_What you need to do_: Below are some records. Set down exactly the line holding "Tap the Monthly Performance section heading" and every later line through the end, omitting the pictures.
Start of Input for this task
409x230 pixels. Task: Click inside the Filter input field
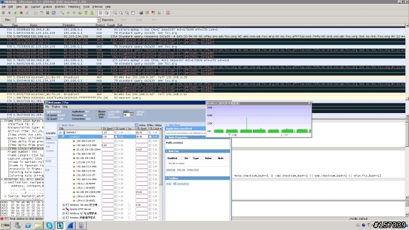coord(56,20)
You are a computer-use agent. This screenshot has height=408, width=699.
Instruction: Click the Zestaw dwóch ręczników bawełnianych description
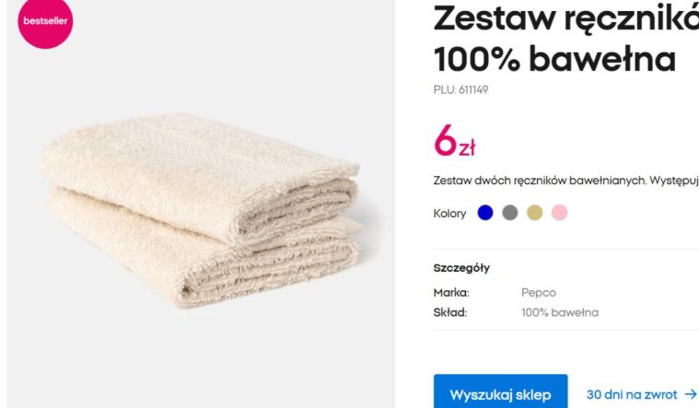(x=566, y=181)
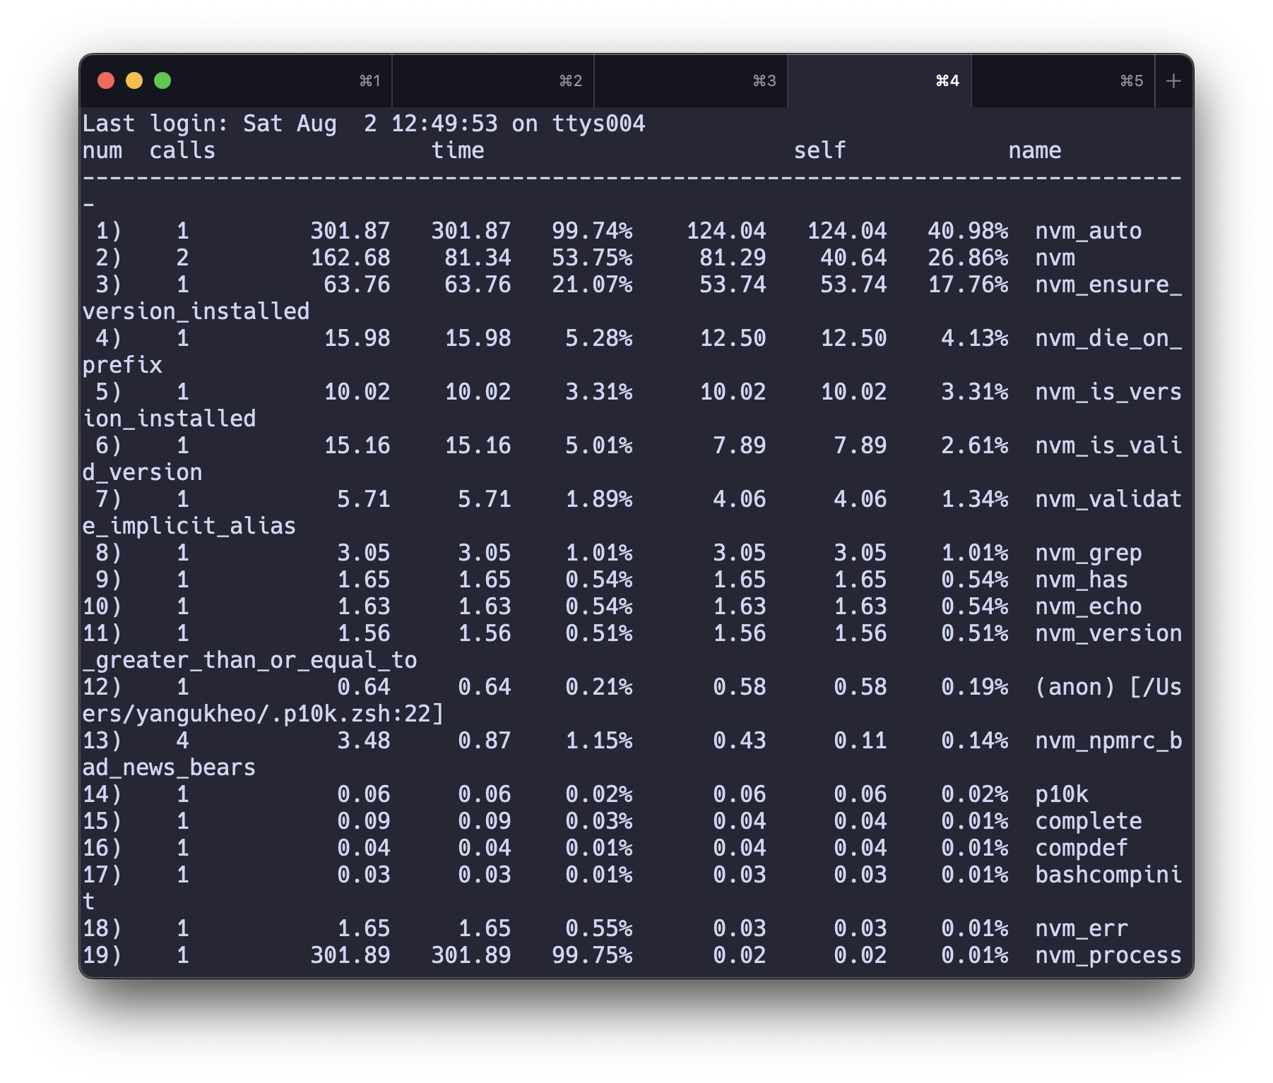Screen dimensions: 1273x1083
Task: Click the nvm_grep entry in row 8
Action: tap(1088, 553)
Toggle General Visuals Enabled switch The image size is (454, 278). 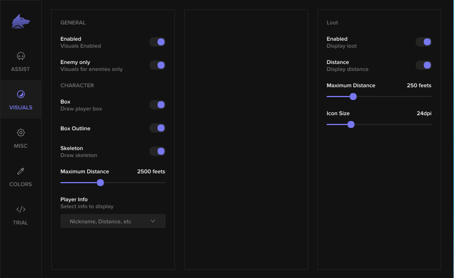[x=158, y=42]
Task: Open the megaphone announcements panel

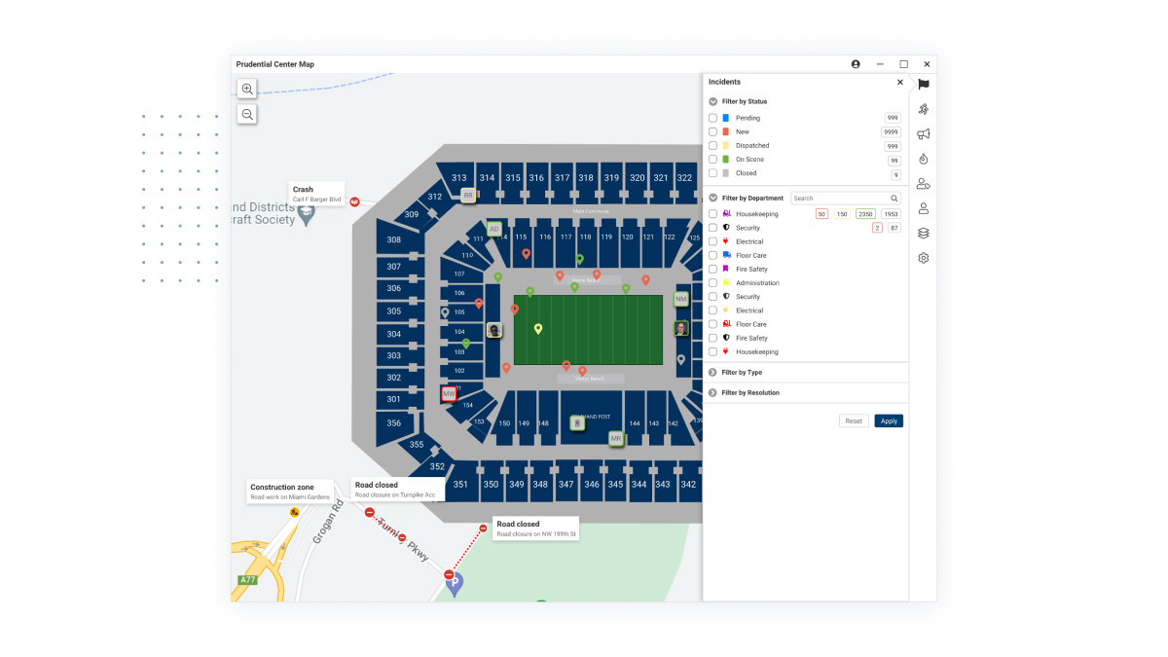Action: click(x=923, y=133)
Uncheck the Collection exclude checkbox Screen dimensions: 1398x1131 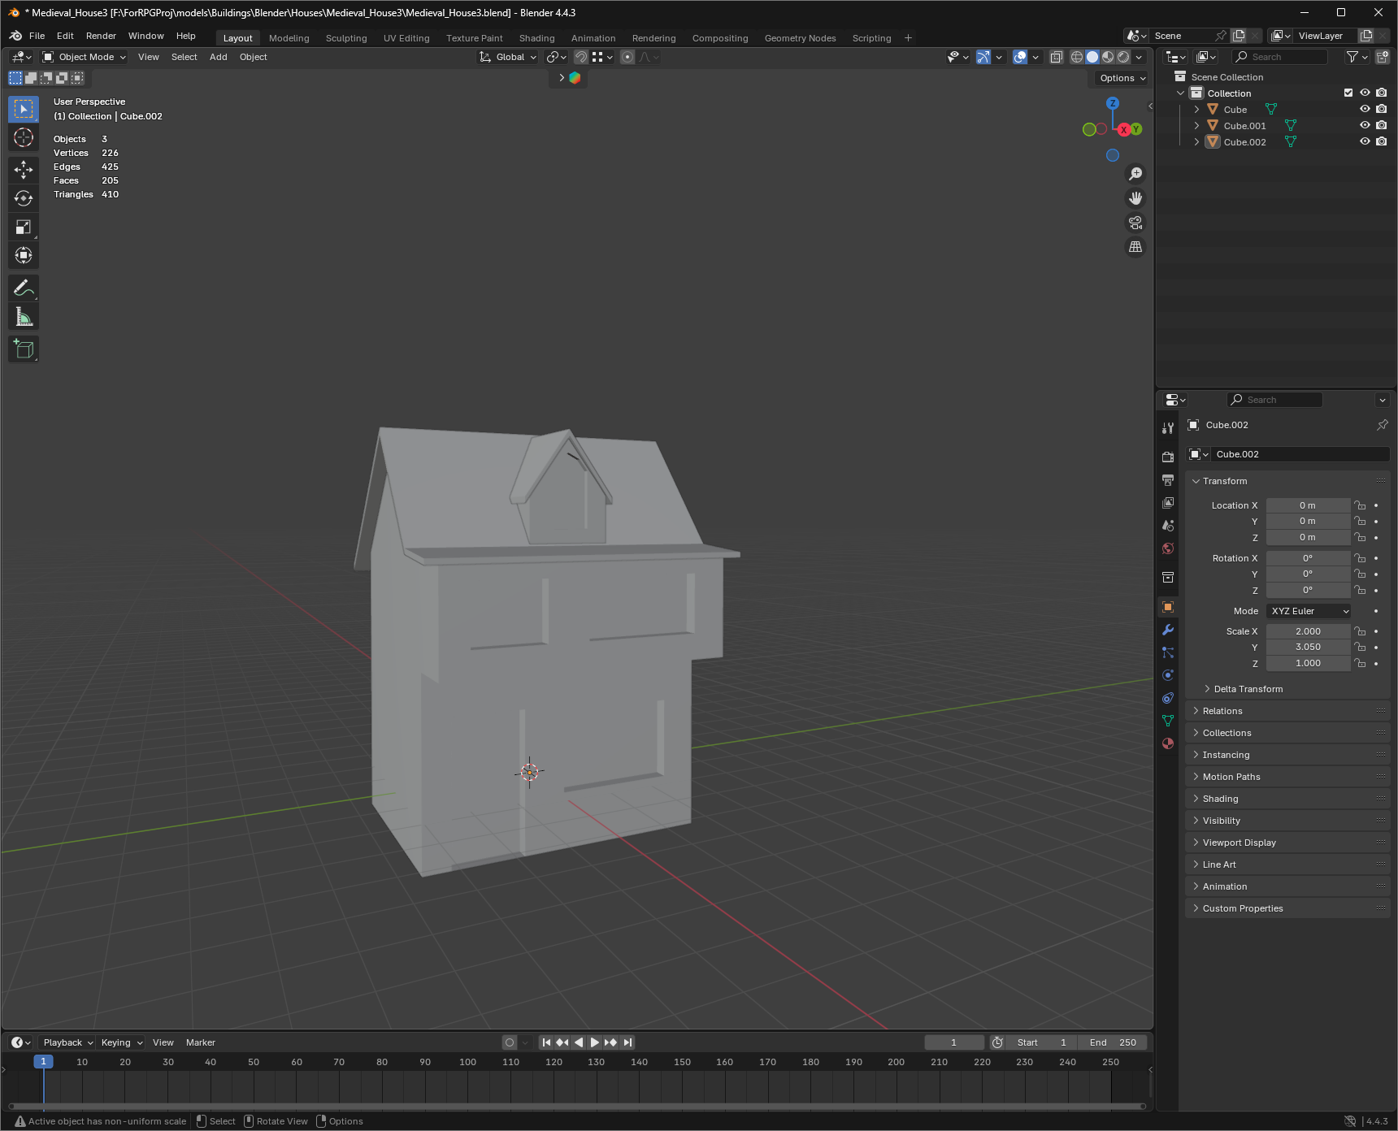point(1348,93)
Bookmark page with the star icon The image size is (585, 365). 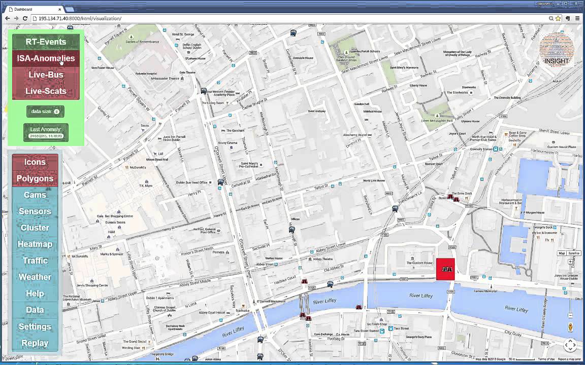coord(558,18)
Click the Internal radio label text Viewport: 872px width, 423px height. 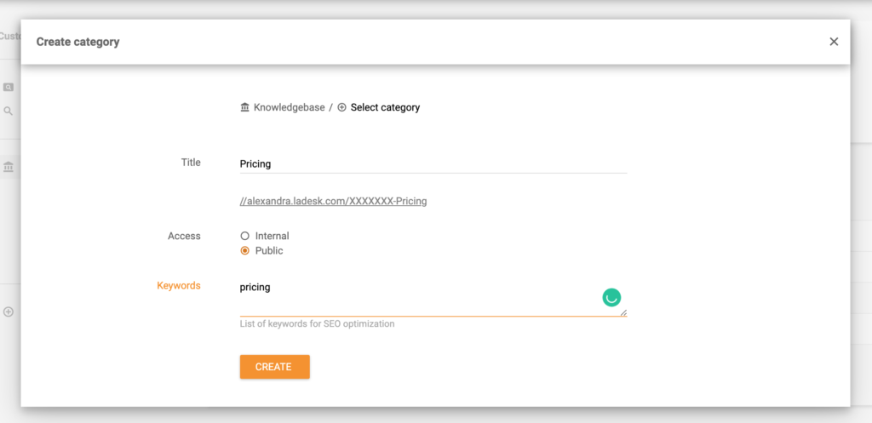tap(273, 236)
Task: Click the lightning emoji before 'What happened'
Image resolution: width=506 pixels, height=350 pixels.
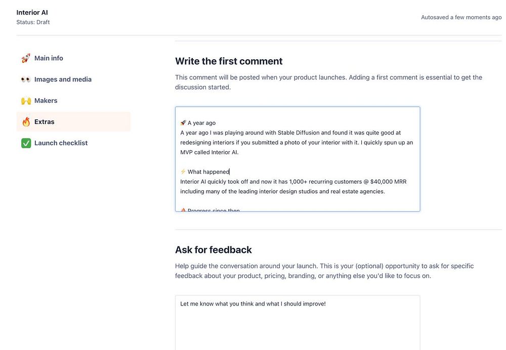Action: tap(183, 172)
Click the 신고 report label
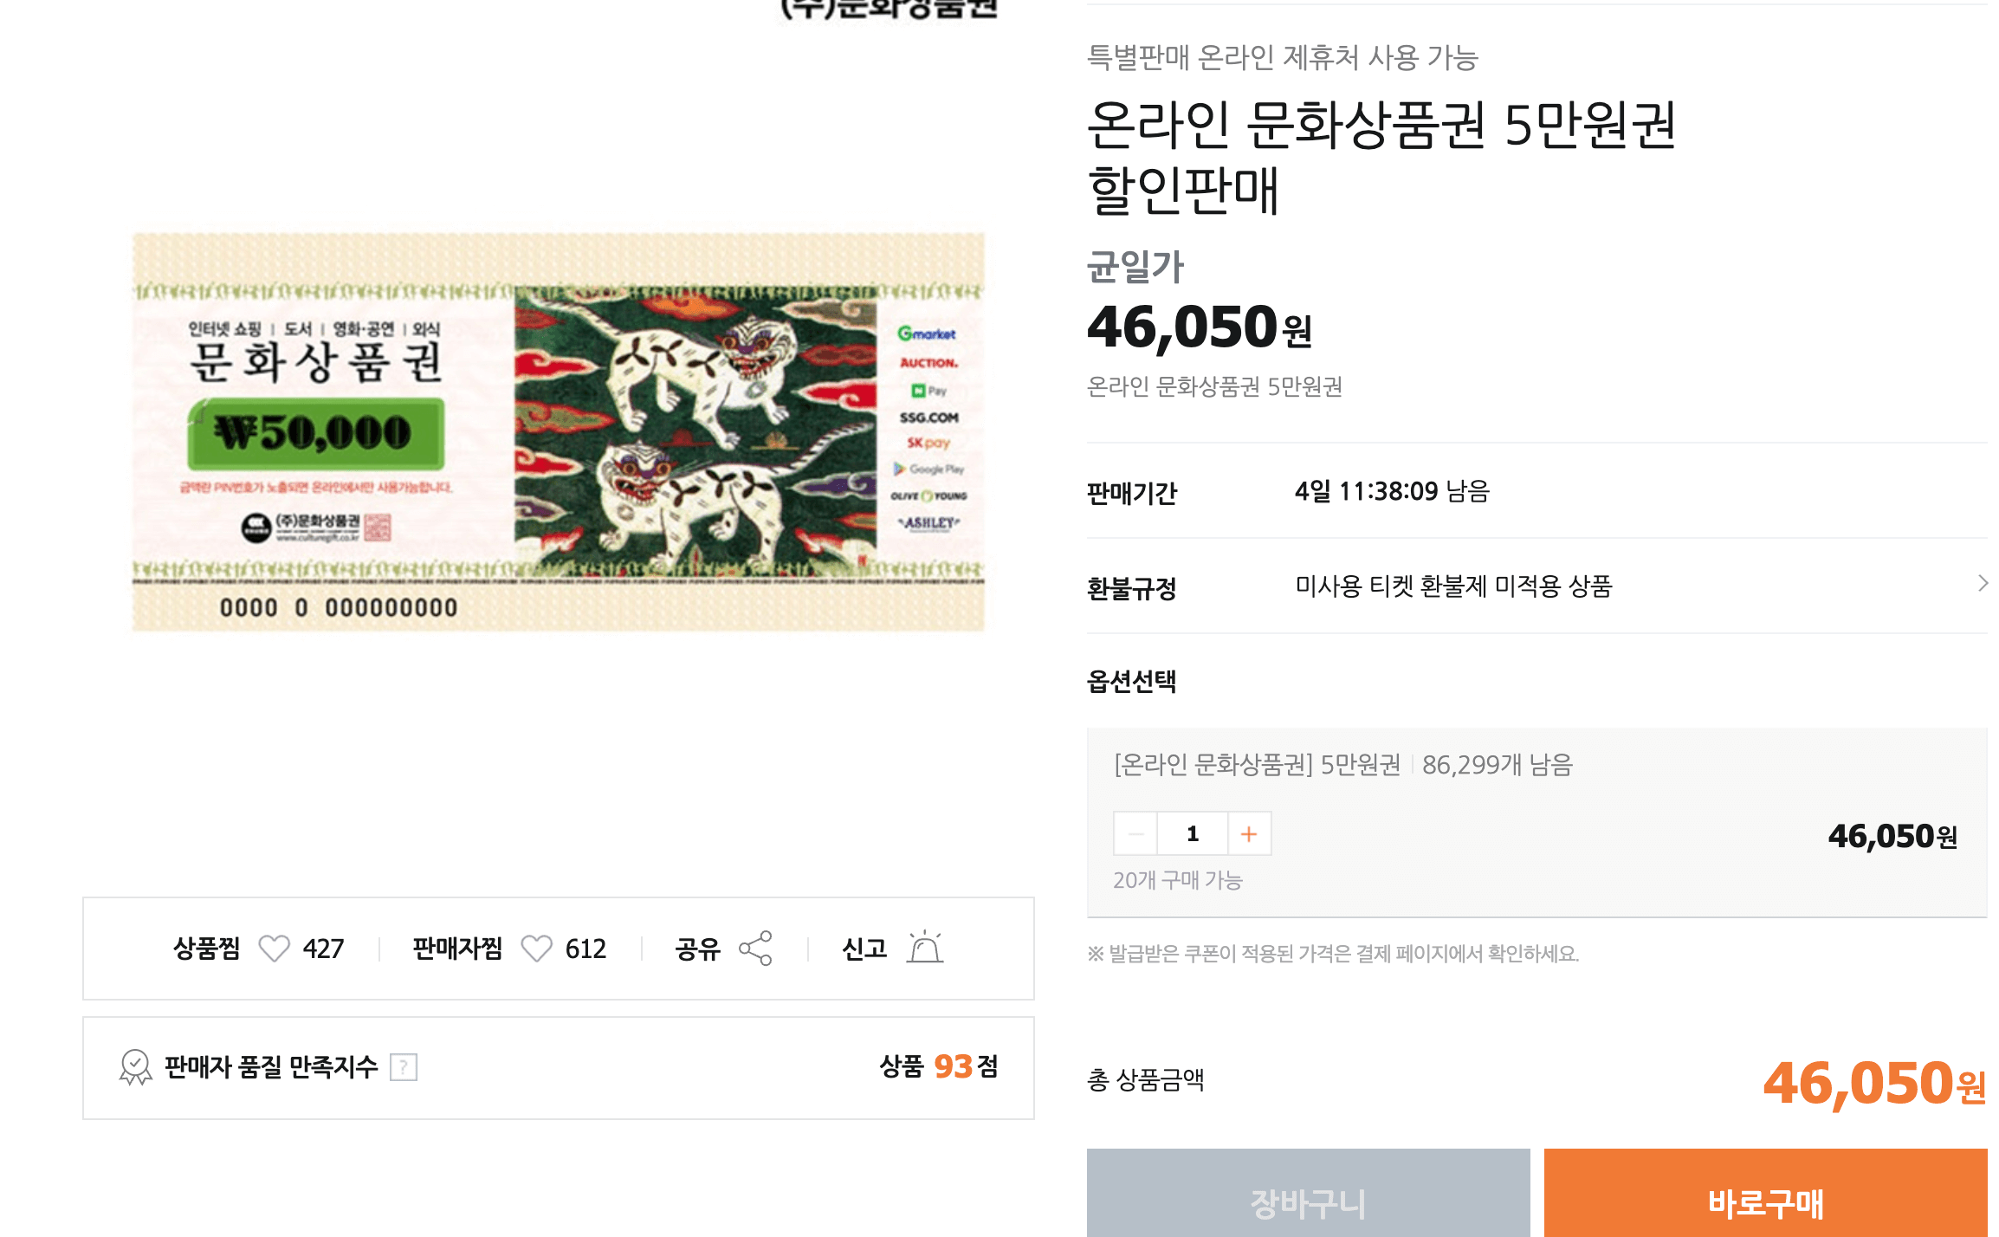 [864, 949]
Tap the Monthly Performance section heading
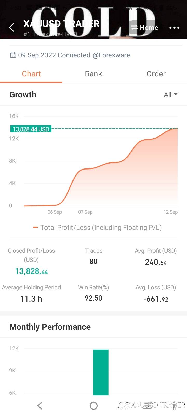Screen dimensions: 187x416 [50, 327]
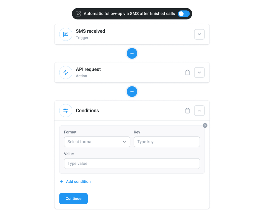Delete the API request action
Screen dimensions: 264x217
click(187, 73)
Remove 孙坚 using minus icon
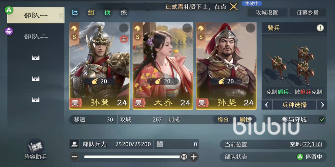Image resolution: width=335 pixels, height=167 pixels. [x=250, y=28]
End of Input for this task
_Solution to this exercise_:
Tap the Monthly Performance section heading
Screen dimensions: 187x416 [50, 327]
Delete the API request action
Screen dimensions: 264x217
click(187, 73)
Remove 孙坚 using minus icon
Image resolution: width=335 pixels, height=167 pixels. [x=250, y=28]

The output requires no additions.